Your pham numbers you quote for starterator are out of sync. Those numbers 78088 and 78092 are from version 510 of the database. You can actually get older starterator reports using the version number in the URL, so here are the same genes in the older starterator reports for version 510 and the pham numbers you mentioned:

http://phages.wustl.edu/510/Pham78088Report.pdf
http://phages.wustl.edu/510/Pham78092Report.pdf
Posted in: StarteratorPham not found in Starterator
| posted 12 May, 2023 20:08
I too think we could call gp98 an HNH, I did an HHPRED search with gp98 against the pfam database since there is a pfam motif with the label "HNH endonuclease" (PF01844) In this case, looking at the alignment gp98 would be of the HKH type. So given the definition used by that paper from Deb, gp98 should be annotated as "HNH endonuclease"
Others may want the definition to be a more strict definition of "only those endonuclease that actually have those exact 3 specific amino acids" and might argue that we should call gp98 an HKH endonuclease or just endonuclease.

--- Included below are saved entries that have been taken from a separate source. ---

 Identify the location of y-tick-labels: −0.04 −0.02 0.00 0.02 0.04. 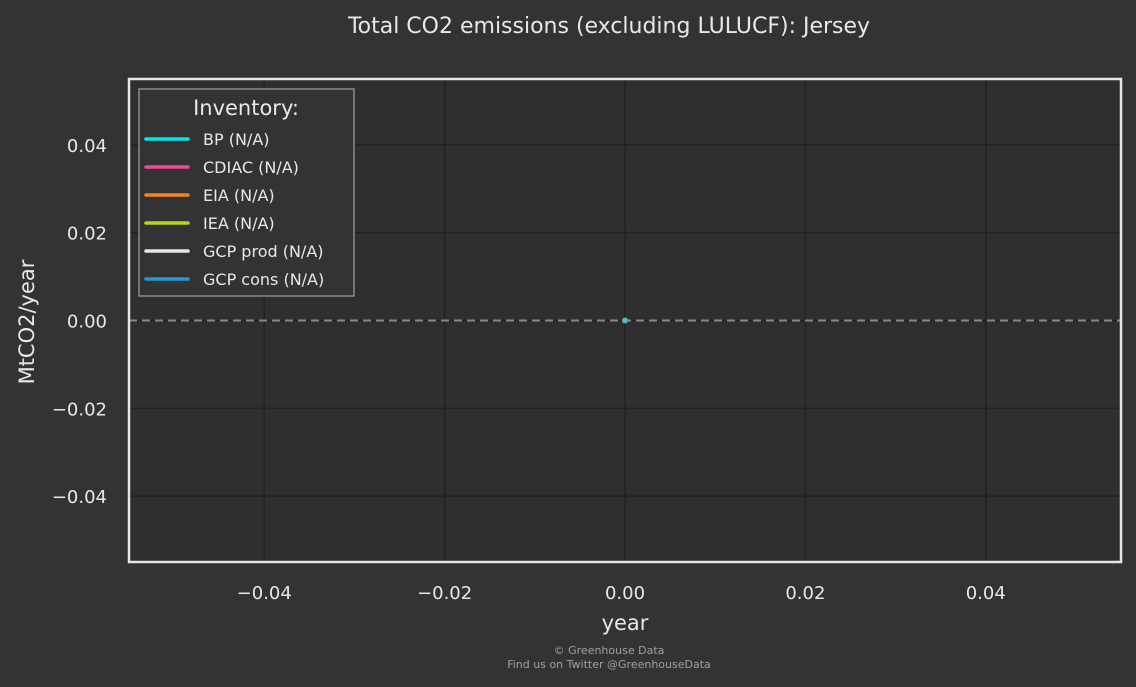
(80, 322).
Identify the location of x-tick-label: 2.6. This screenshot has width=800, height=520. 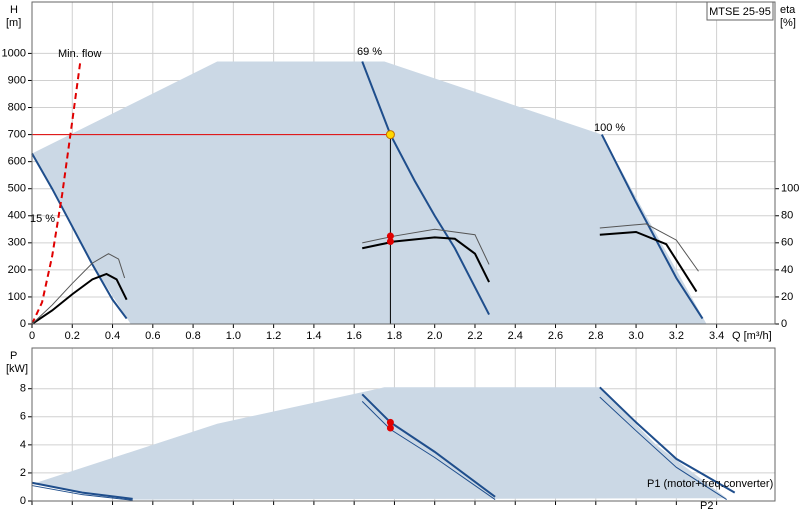
(556, 336).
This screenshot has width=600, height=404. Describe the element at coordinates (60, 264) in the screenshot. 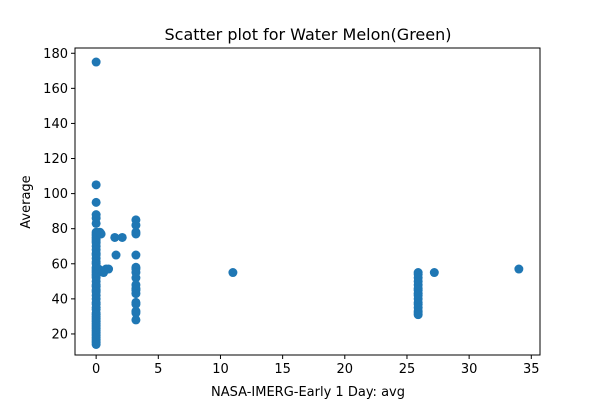

I see `y-tick-label: 60` at that location.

There is no right or wrong answer to how a term should be defined, but given Fred's totally valid points and the comments from Deb's paper I think we should just change the note on the approved terms list to "Has H-N-H within 30 aa span but minor variations allowed, see forum topic 5505" or something similar
Posted in: Functional AnnotationClarification Question About HNH Endonuclease Function Determination in view of hits to the Ref Sequences
| posted 05 May, 2023 19:33
As for a simple method for students to use:
I just copied the sequences into word. Then used advanced find and replace to make all the H's red font style and the N's green; that took all of 30 seconds. It then took me less than 5 minutes to screen all the proteins by eye and I was able to find an HNH pattern in all the sequences except 1 ( gp98 ) One had HNNH [since any amino acid can be between the H's and the N I would say that having more than 1 N is OK but maybe not] so if HNNH should be rejected we meed to clarify the simple test that there “Must have H-N-H over a 30 aa span.”

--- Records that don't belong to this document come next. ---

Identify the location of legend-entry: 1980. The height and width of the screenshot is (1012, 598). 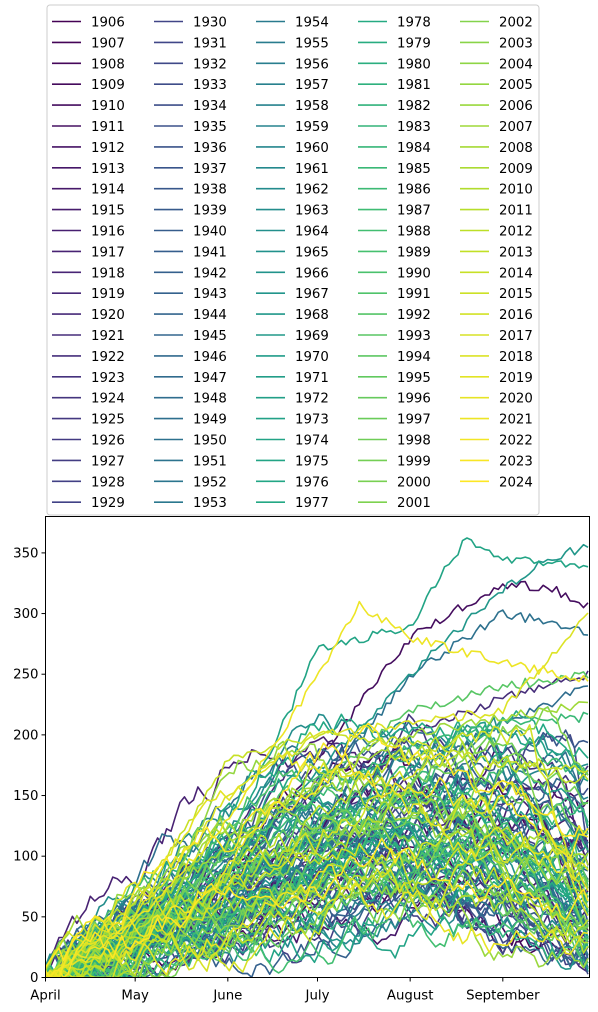
(394, 64).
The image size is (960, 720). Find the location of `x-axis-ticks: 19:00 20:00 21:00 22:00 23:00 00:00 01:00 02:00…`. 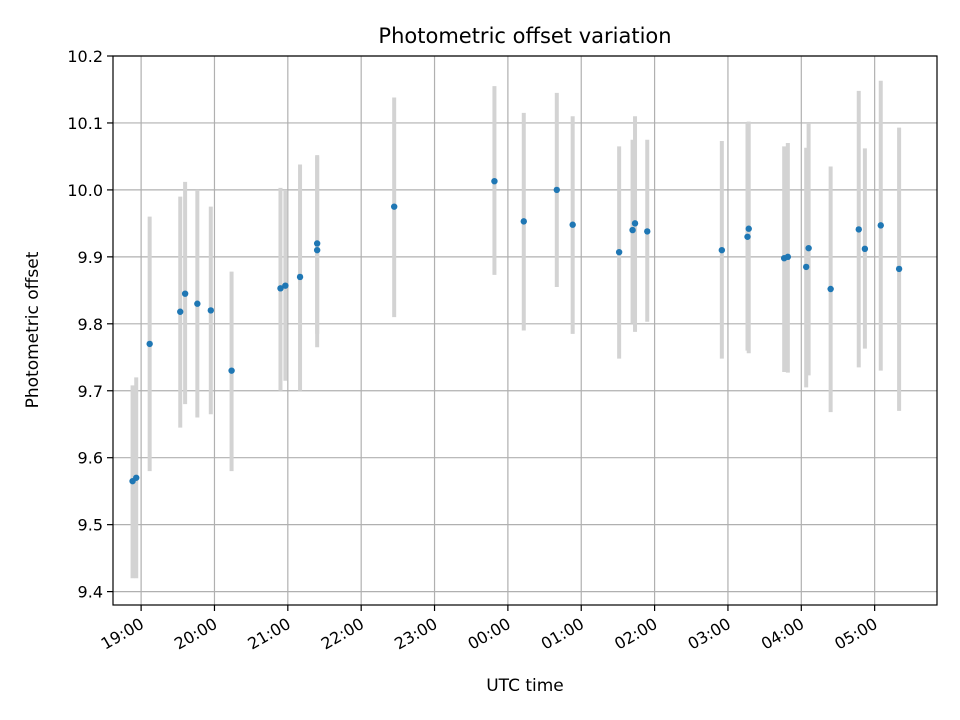

x-axis-ticks: 19:00 20:00 21:00 22:00 23:00 00:00 01:00 02:00… is located at coordinates (490, 630).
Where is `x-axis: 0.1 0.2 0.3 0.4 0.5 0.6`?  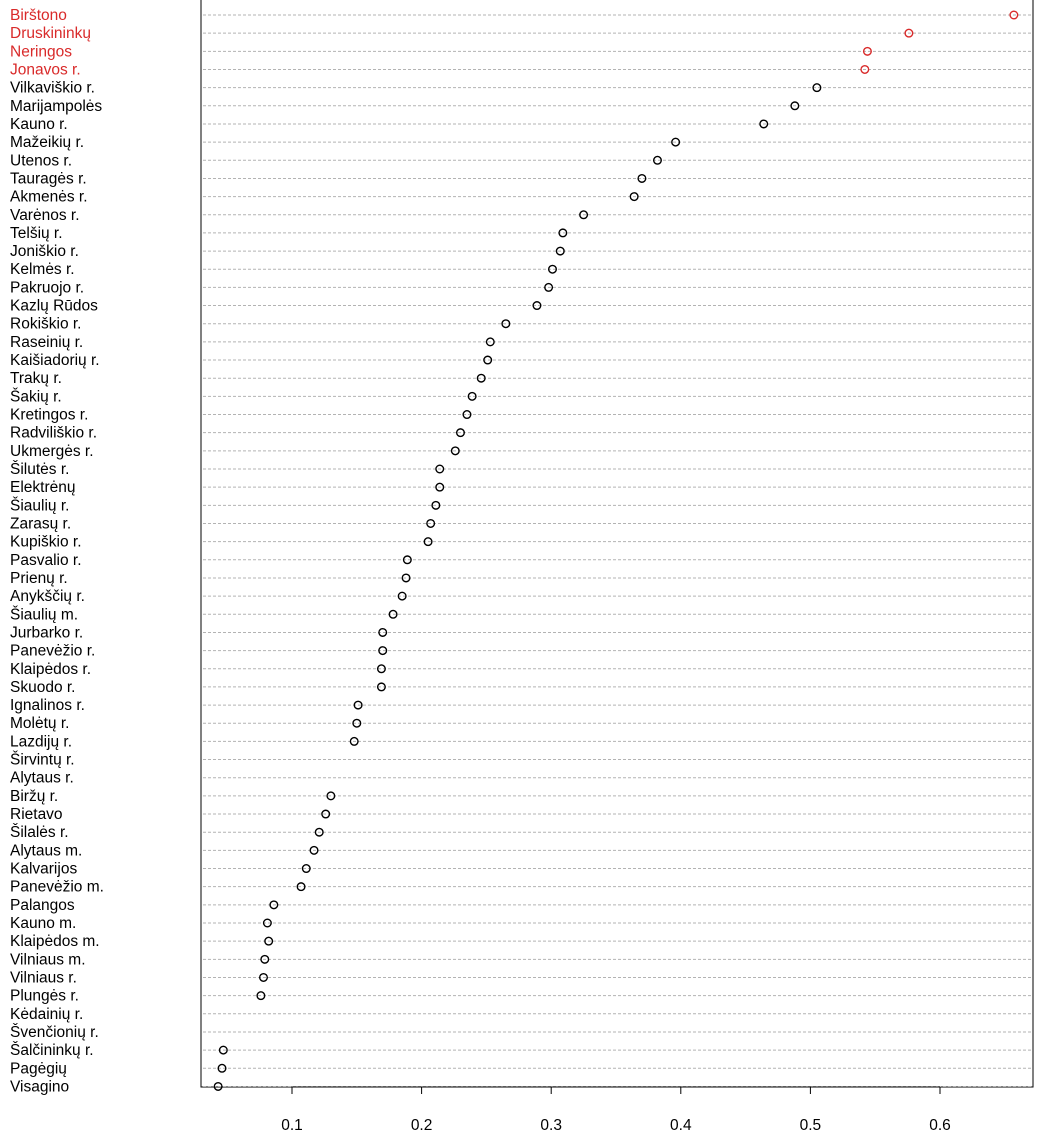 x-axis: 0.1 0.2 0.3 0.4 0.5 0.6 is located at coordinates (616, 1110).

easy enough for students to do.

see attached with the colors and my underlines for the HNH patters I found.
Posted in: Functional AnnotationClarification Question About HNH Endonuclease Function Determination in view of hits to the Ref Sequences
| posted 12 Apr, 2023 17:18
#32 has a clear and strong HHPRED match to the several different HTH pfams and as Adam mentioned HHPREd does predict helix-turn-helix like secondary structure for the amino acids around 19 - 55. so i would add an annotation of "helix-turn-helix DNA binding domain".

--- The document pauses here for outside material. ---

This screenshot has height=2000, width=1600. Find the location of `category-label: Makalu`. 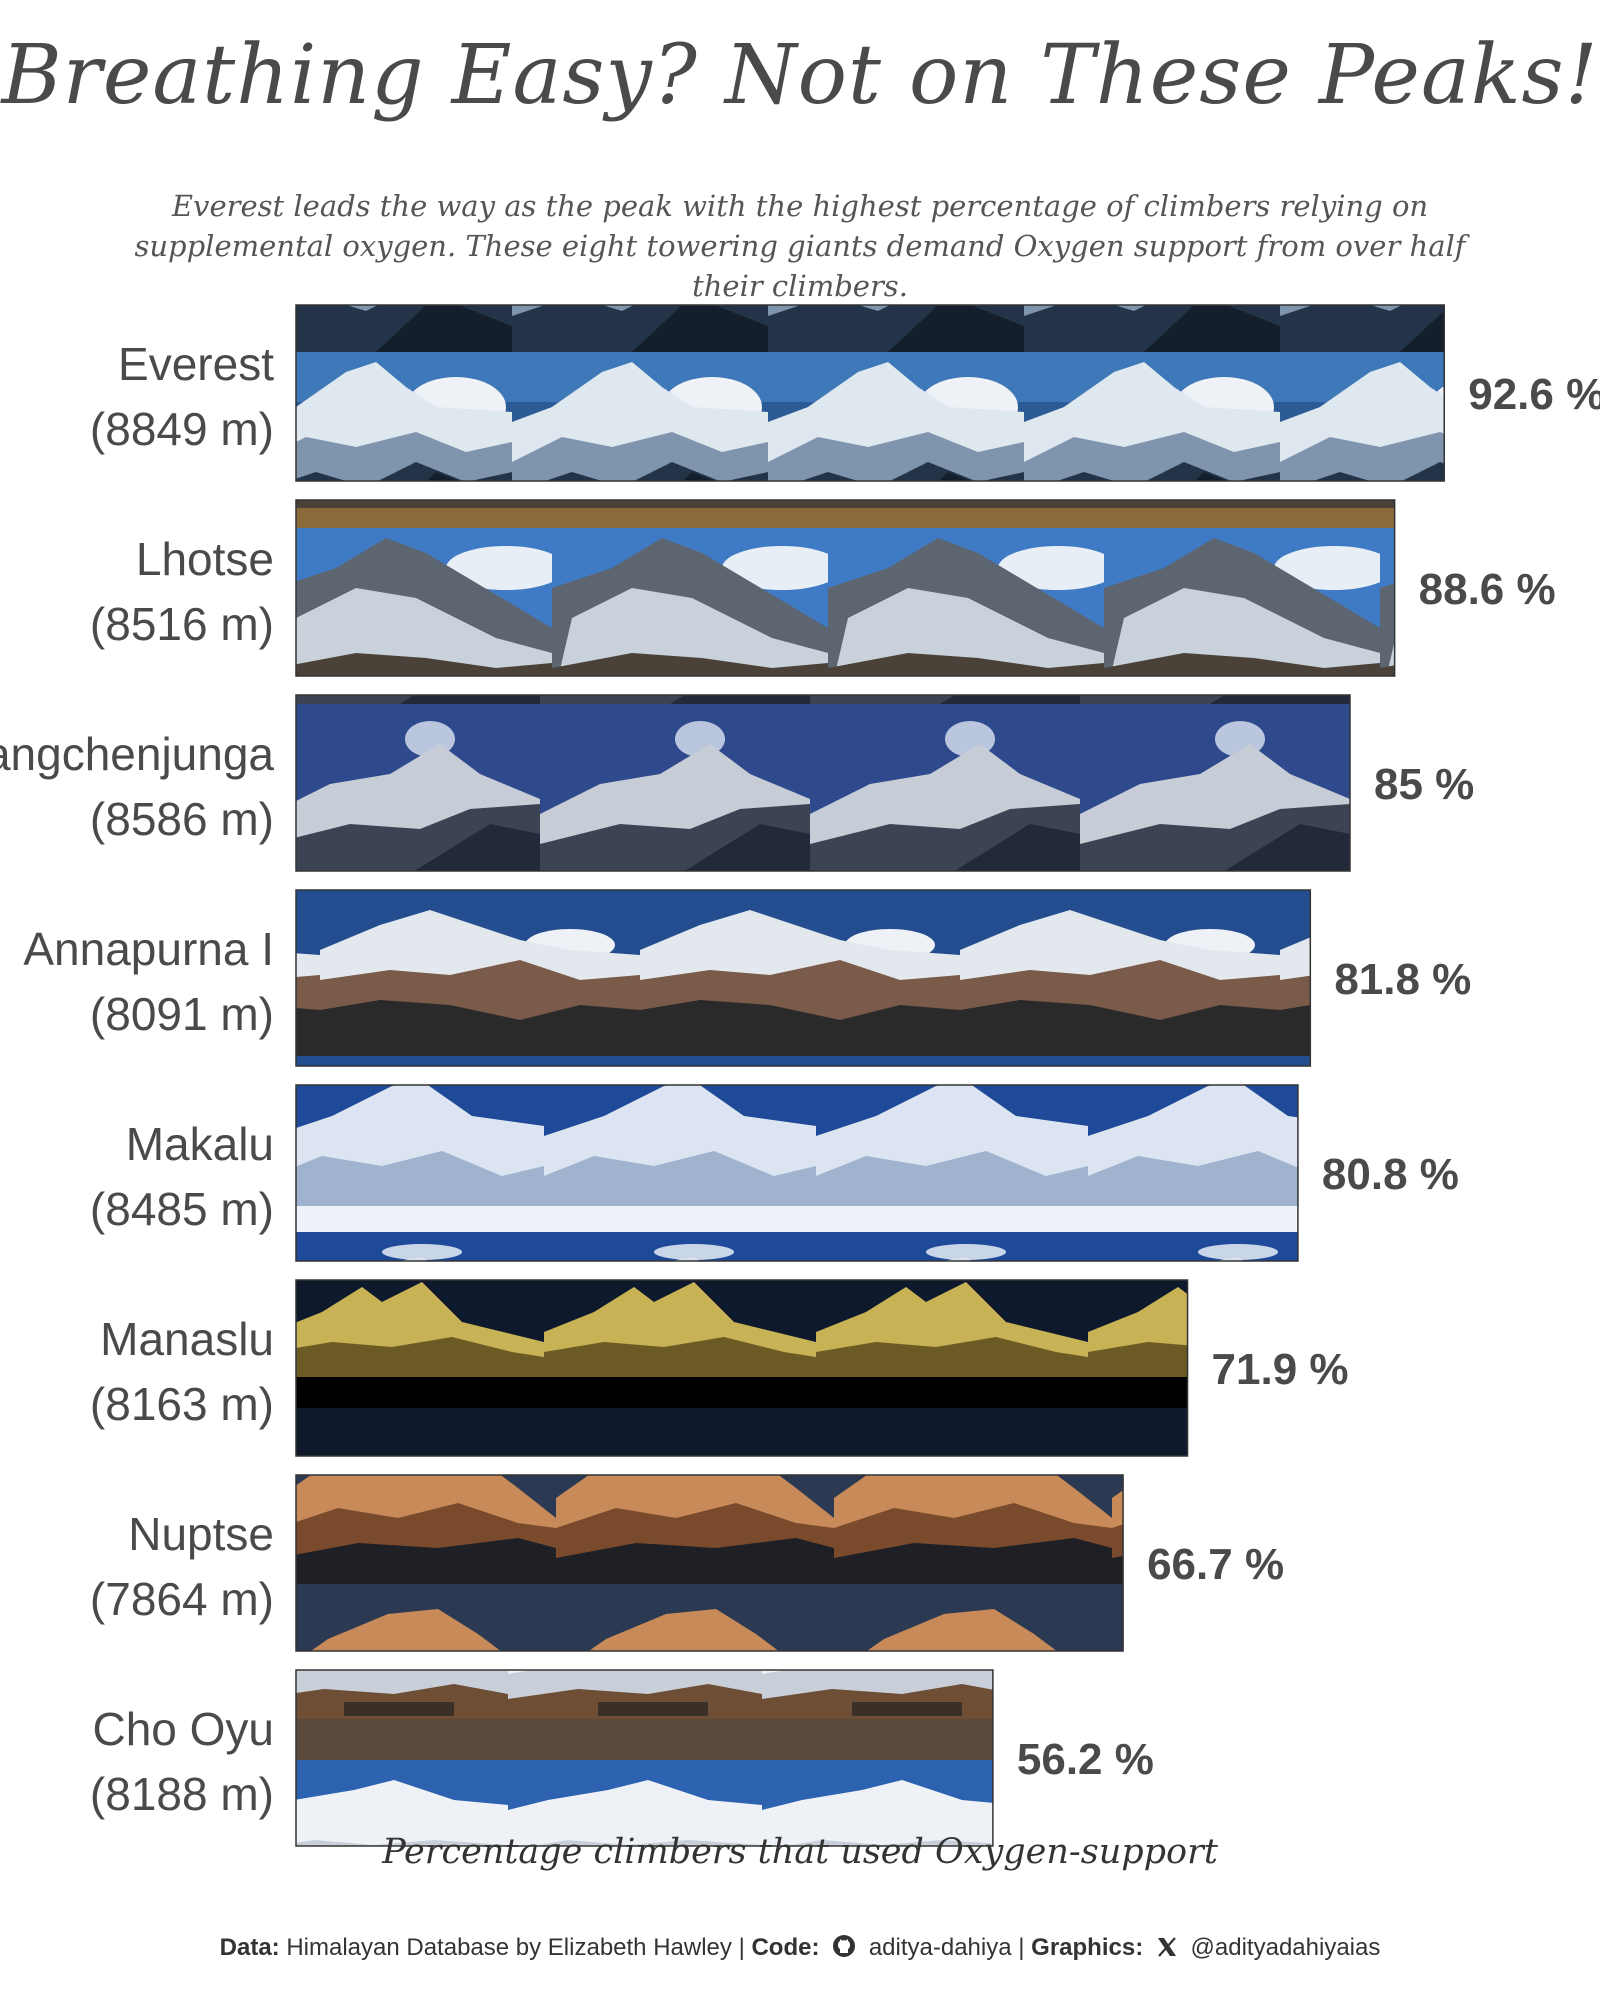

for me, I teach my students that these words we are adding are "annotations" not necessarily "functions". Ideally (but only rarely) is the evidence sufficient to be convinced what the exact biological role is for a protein. But that does not mean that we cannot add value by adding annotations that help the readers of our "publication" (i.e. genbank entries). So adding "helix-turn-helix DNA binding domain" annotation helps the reader limit the possible roles (and is therefore a good annotation) even if the evidence is not sufficient to generate a better more informative annotation like "sigma factor" etc.

If a protein has good evidence for an HTH domain I assume there is a high probability it does indeed bind DNA but I typically only use the approved term "DNA binding protein" if I find good evidence for a DNA binding motif that is not an HTH like a zinc finger, leucine zipper or talons. If I see an HTH domain, I prefer the "helix-turn-helix DNA binding domain" over "DNA binding" even though it very likely does bind DNA if it has a HTH, I will just cite the evidence (matches HTH domain) and leave the assumption of activity (actually binds DNA) up to the reader.
Posted in: Annotationhelix-turn-helix binding domain or protein?